----- Provided data

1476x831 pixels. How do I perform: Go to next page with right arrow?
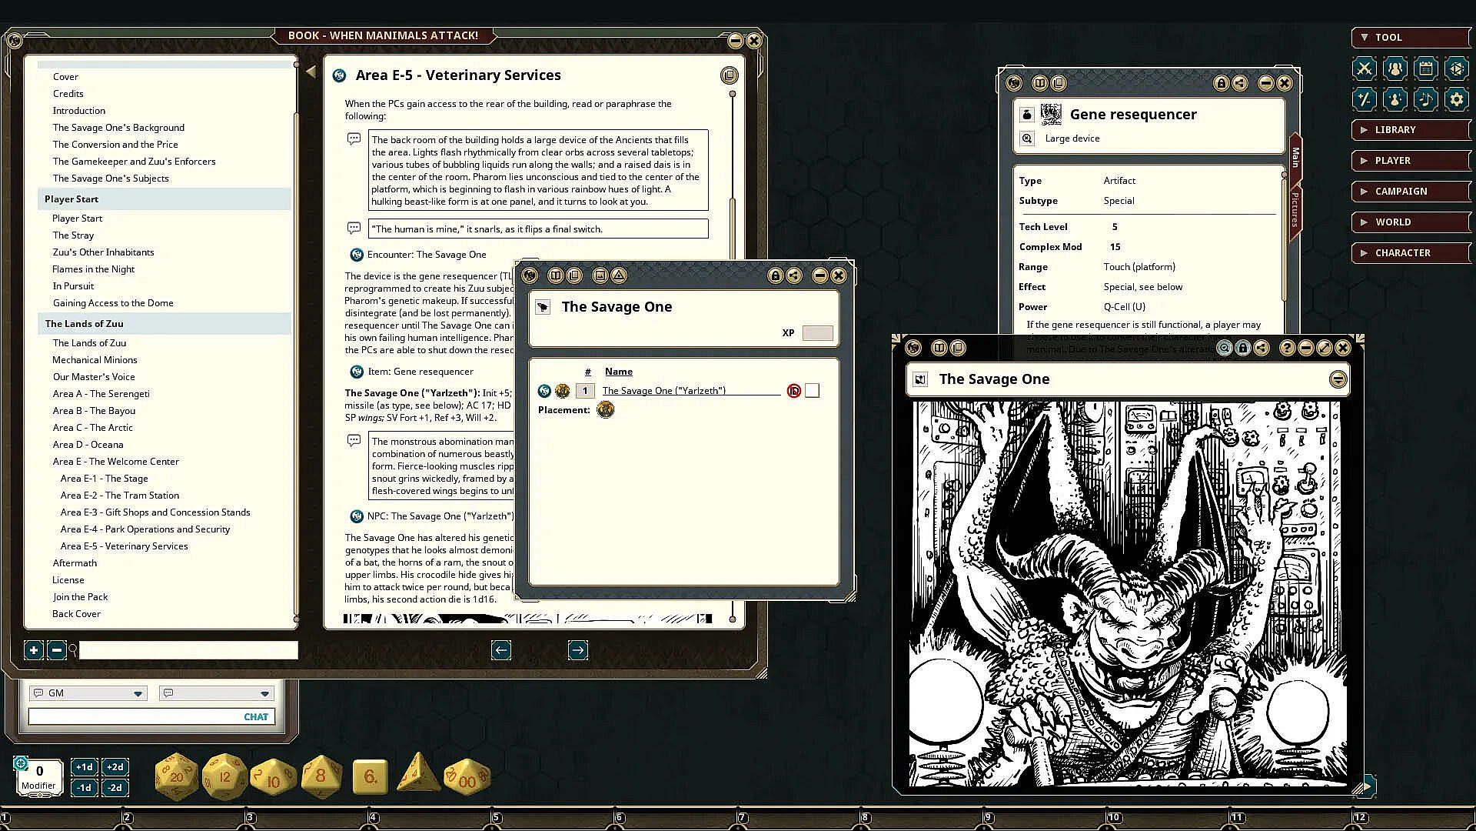[x=578, y=650]
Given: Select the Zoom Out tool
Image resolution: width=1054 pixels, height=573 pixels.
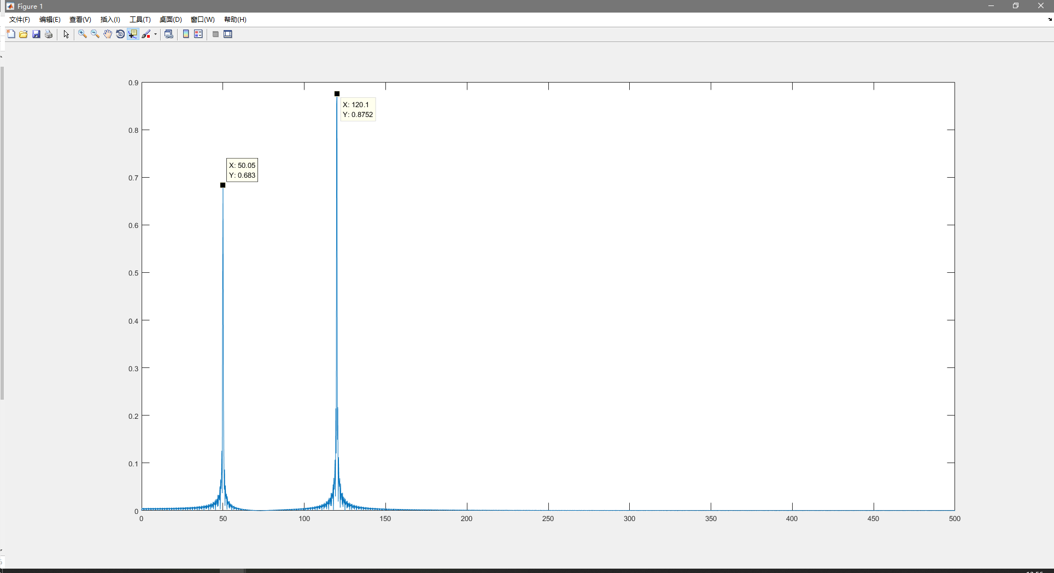Looking at the screenshot, I should point(95,34).
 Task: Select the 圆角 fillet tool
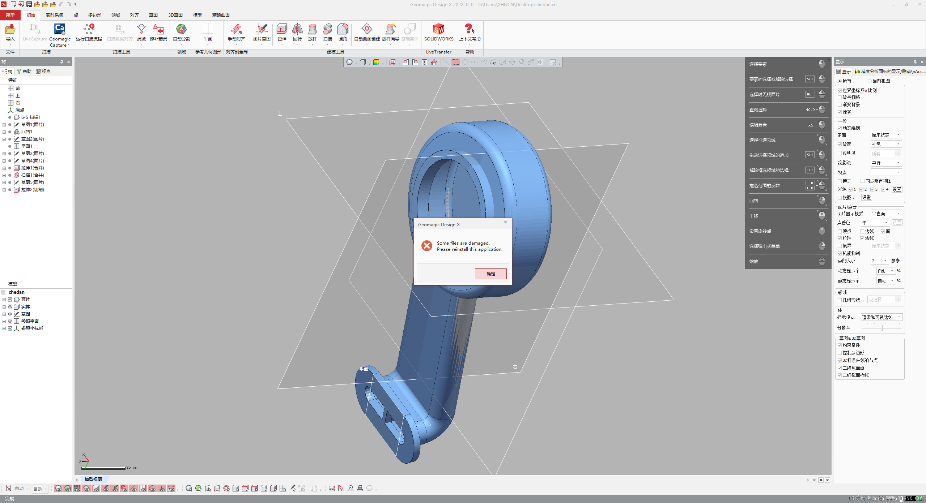click(x=343, y=30)
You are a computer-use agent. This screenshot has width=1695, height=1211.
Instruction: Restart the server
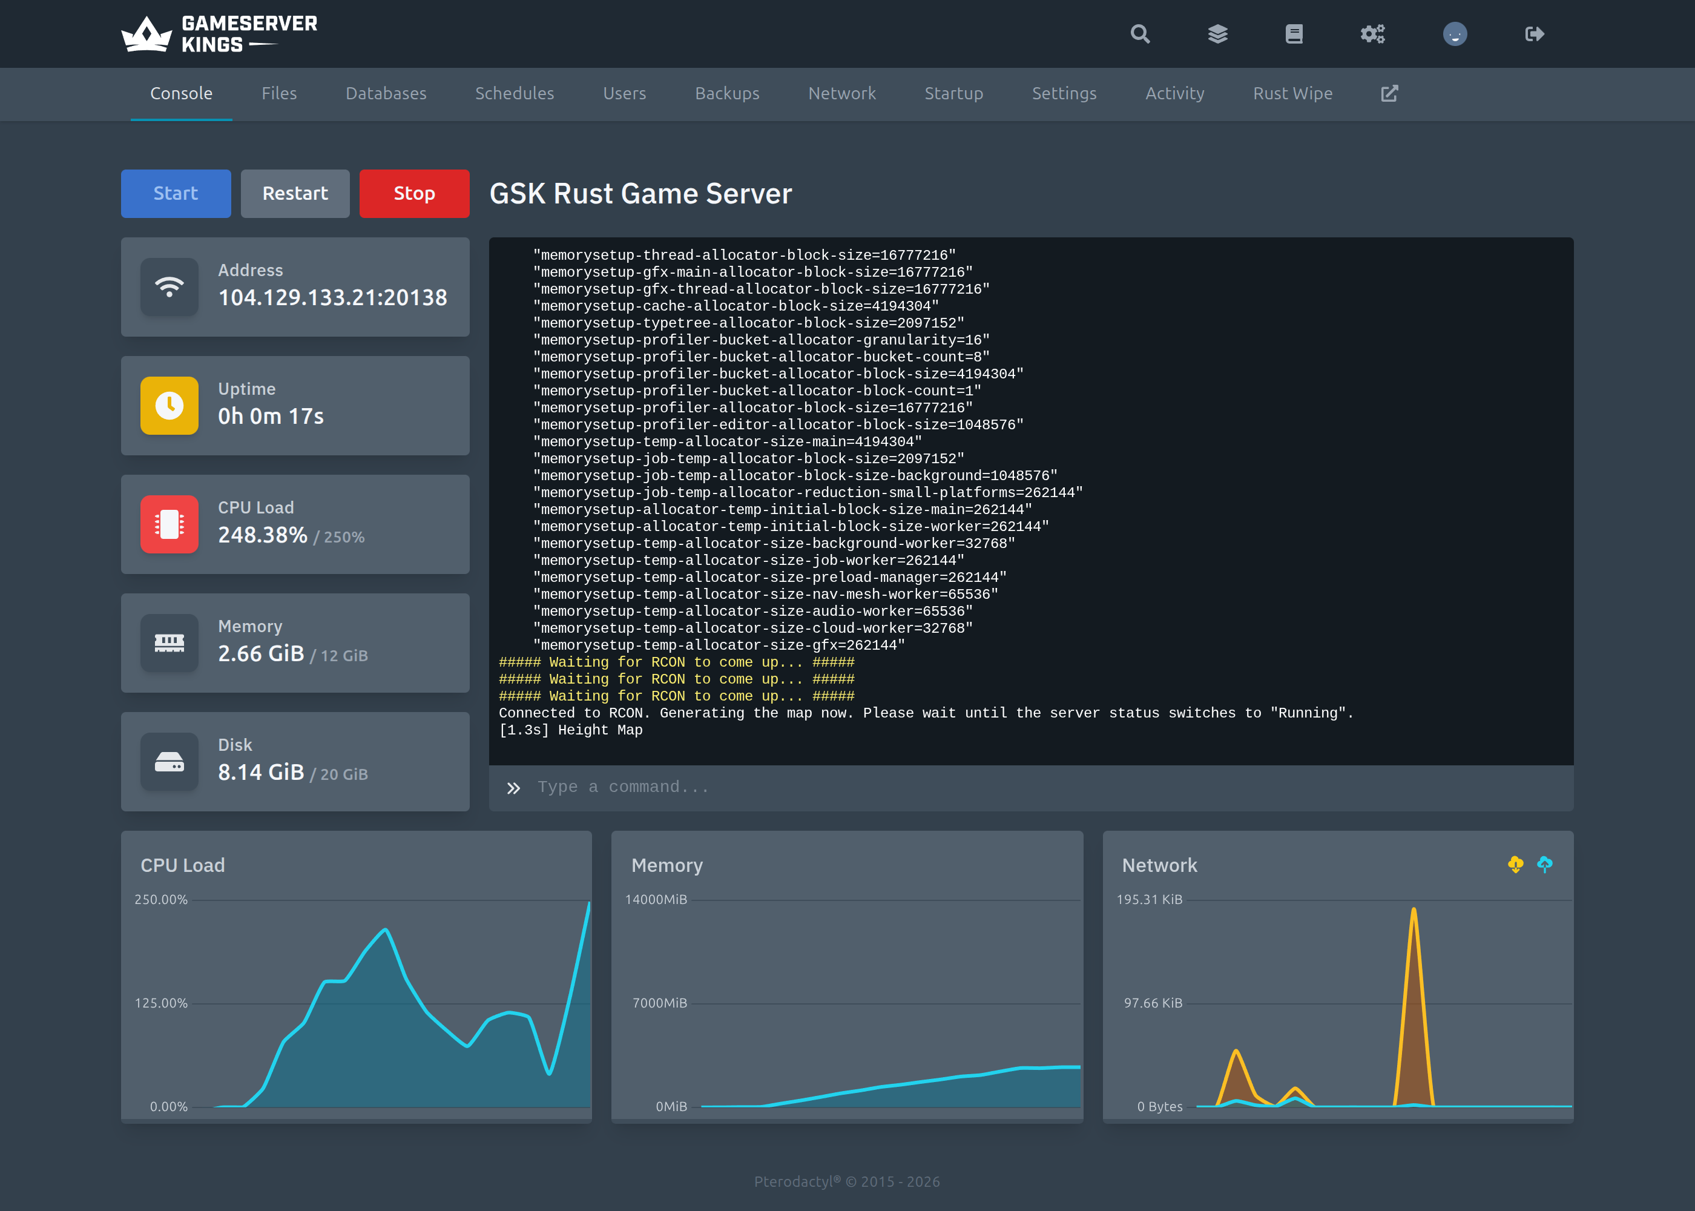[x=295, y=193]
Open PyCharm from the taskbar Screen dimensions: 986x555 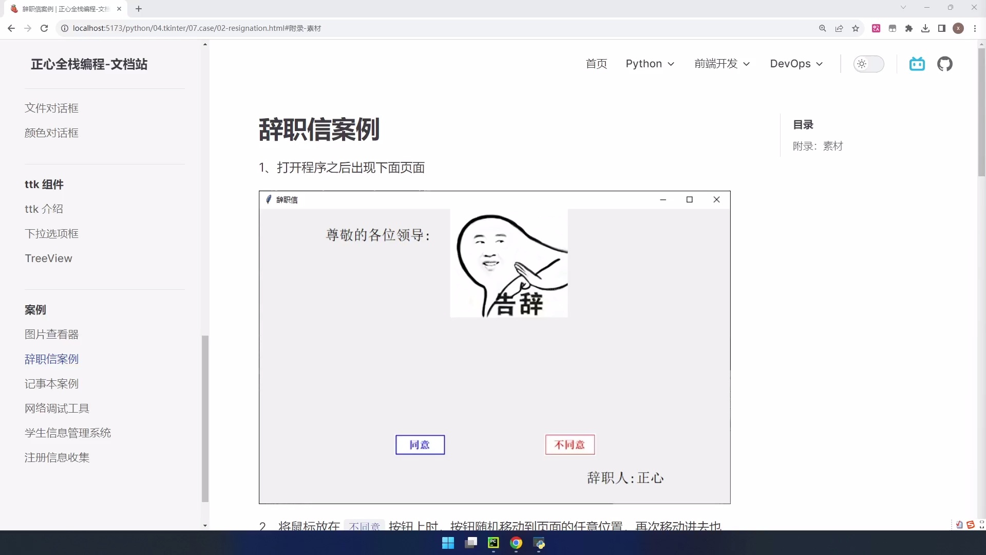[493, 543]

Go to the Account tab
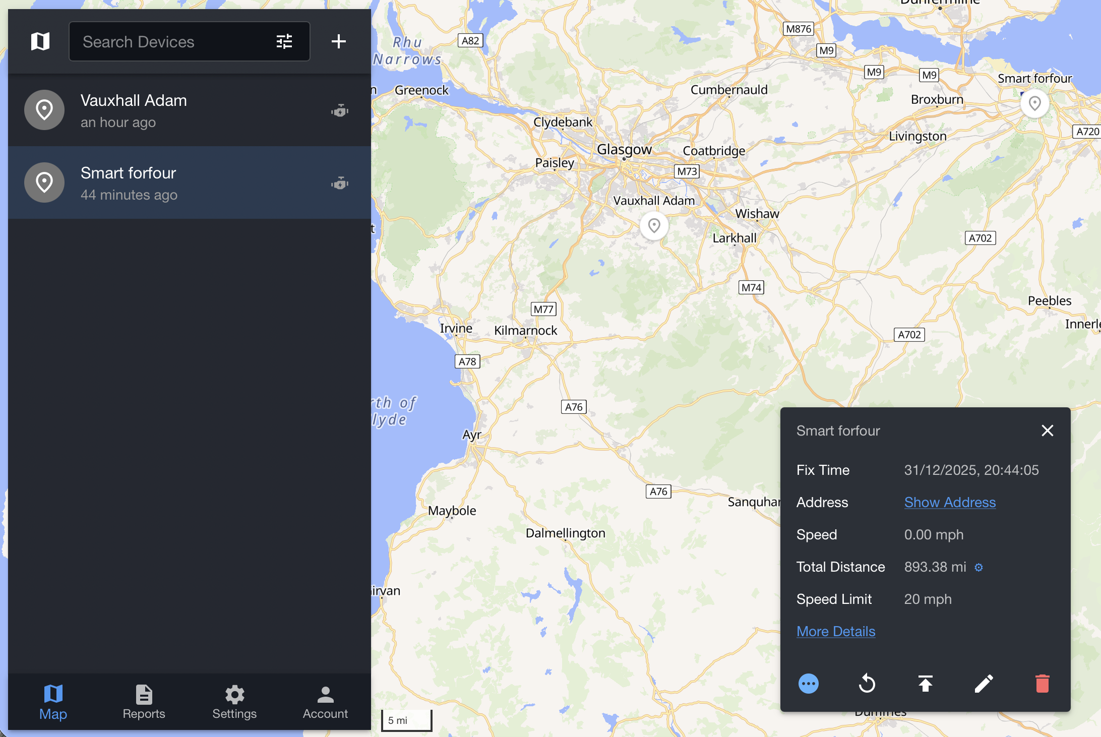(325, 702)
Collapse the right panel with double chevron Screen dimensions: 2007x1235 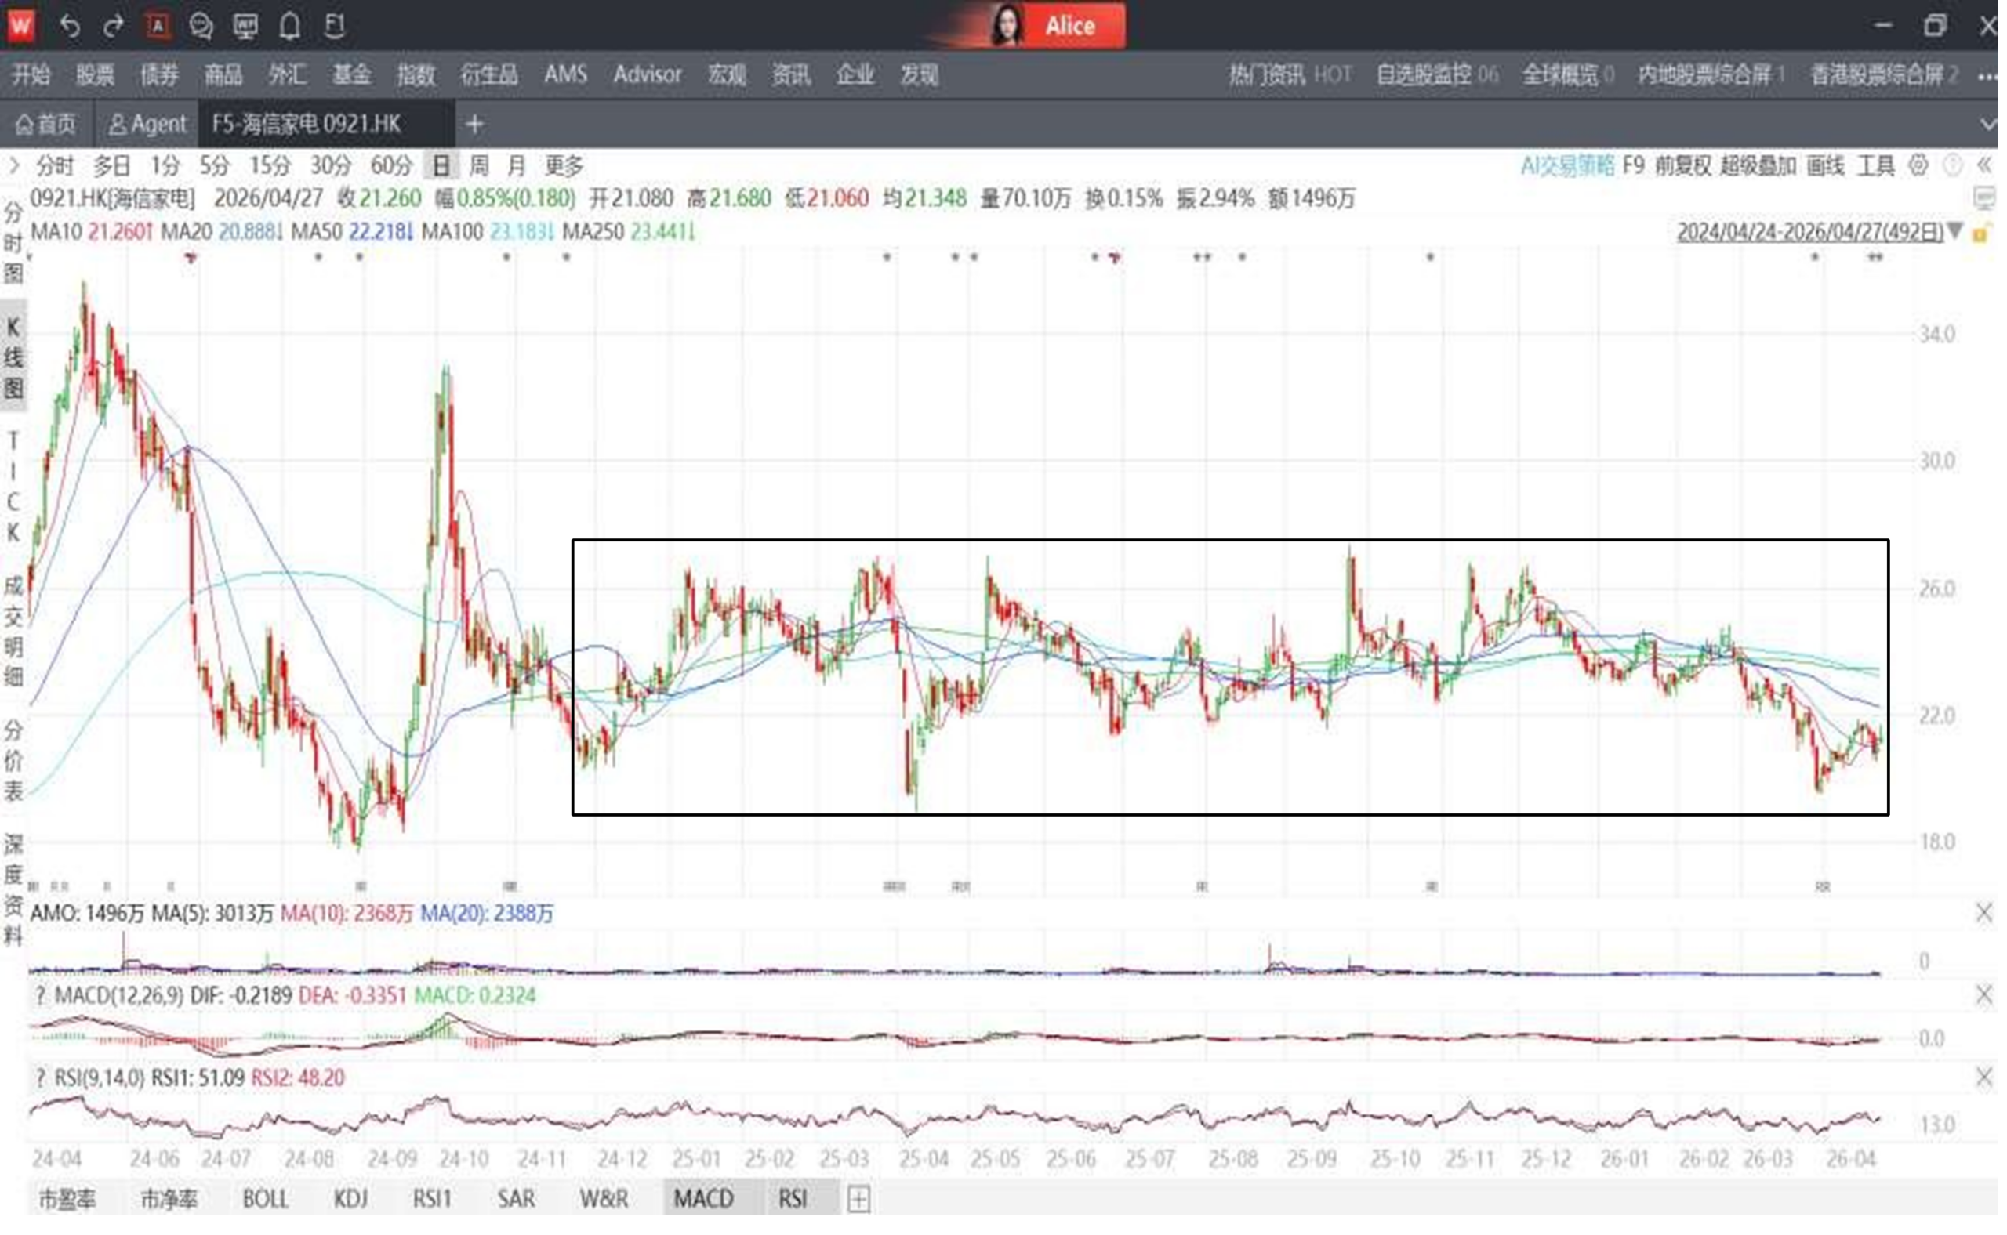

----------

Work instruction |
Would you transcribe, exactly and only, the lines from the one that contains "Go to the Account tab" through the last line of the data above, without any pictures?

Exercise answer |
Go to the Account tab
(325, 702)
Collapse the right panel with double chevron Screen dimensions: 2007x1235 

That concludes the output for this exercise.